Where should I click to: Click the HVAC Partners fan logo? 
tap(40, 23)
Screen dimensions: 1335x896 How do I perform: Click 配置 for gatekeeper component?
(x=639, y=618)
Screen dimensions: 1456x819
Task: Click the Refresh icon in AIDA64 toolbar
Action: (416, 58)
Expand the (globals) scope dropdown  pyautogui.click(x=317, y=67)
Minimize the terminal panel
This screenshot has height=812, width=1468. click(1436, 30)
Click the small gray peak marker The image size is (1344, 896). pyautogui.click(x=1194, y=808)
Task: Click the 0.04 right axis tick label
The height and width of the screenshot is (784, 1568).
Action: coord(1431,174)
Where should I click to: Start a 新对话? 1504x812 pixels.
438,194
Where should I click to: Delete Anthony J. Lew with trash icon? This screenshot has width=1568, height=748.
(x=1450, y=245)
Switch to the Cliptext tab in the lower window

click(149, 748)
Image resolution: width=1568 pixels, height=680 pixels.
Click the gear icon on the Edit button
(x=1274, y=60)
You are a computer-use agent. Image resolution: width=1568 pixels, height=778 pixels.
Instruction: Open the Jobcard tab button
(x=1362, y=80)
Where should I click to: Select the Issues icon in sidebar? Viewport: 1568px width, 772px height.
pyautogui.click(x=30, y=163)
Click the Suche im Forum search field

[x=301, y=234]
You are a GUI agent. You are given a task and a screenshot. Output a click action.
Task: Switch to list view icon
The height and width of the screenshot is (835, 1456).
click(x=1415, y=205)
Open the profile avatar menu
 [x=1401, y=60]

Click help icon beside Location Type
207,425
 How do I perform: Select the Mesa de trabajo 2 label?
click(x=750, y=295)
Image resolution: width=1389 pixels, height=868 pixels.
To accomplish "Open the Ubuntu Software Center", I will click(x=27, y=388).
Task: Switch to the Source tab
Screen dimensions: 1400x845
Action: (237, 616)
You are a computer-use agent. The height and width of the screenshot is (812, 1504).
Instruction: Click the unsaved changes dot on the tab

* [TASK REQUIREMENTS]:
An exact restatement of the data is required.

* [SOLUTION FOR THIS PROBLEM]:
Where should I click to: Click the HVAC Partners fan logo? 
tap(40, 23)
Screen dimensions: 1335x896 How do I perform: Click 配置 for gatekeeper component?
(x=639, y=618)
Screen dimensions: 1456x819
Task: Click the Refresh icon in AIDA64 toolbar
Action: (416, 58)
Expand the (globals) scope dropdown  pyautogui.click(x=317, y=67)
Minimize the terminal panel
This screenshot has height=812, width=1468. click(1436, 30)
Click the small gray peak marker The image size is (1344, 896). pyautogui.click(x=1194, y=808)
Task: Click the 0.04 right axis tick label
The height and width of the screenshot is (784, 1568).
Action: coord(1431,174)
Where should I click to: Start a 新对话? 1504x812 pixels.
438,194
Where should I click to: Delete Anthony J. Lew with trash icon? This screenshot has width=1568, height=748.
(x=1450, y=245)
Switch to the Cliptext tab in the lower window

click(149, 748)
Image resolution: width=1568 pixels, height=680 pixels.
Click the gear icon on the Edit button
(x=1274, y=60)
You are a computer-use agent. Image resolution: width=1568 pixels, height=778 pixels.
Instruction: Open the Jobcard tab button
(x=1362, y=80)
Where should I click to: Select the Issues icon in sidebar? Viewport: 1568px width, 772px height.
pyautogui.click(x=30, y=163)
Click the Suche im Forum search field

[x=301, y=234]
You are a GUI agent. You are given a task and a screenshot. Output a click action.
Task: Switch to list view icon
The height and width of the screenshot is (835, 1456).
click(x=1415, y=205)
Open the profile avatar menu
 [x=1401, y=60]

Click help icon beside Location Type
207,425
 How do I perform: Select the Mesa de trabajo 2 label?
click(x=750, y=295)
Image resolution: width=1389 pixels, height=868 pixels.
To accomplish "Open the Ubuntu Software Center", I will click(x=27, y=388).
Task: Switch to the Source tab
Screen dimensions: 1400x845
Action: (237, 616)
You are a computer-use agent. The height and width of the screenshot is (812, 1504).
Instruction: Click the unsaved changes dot on the tab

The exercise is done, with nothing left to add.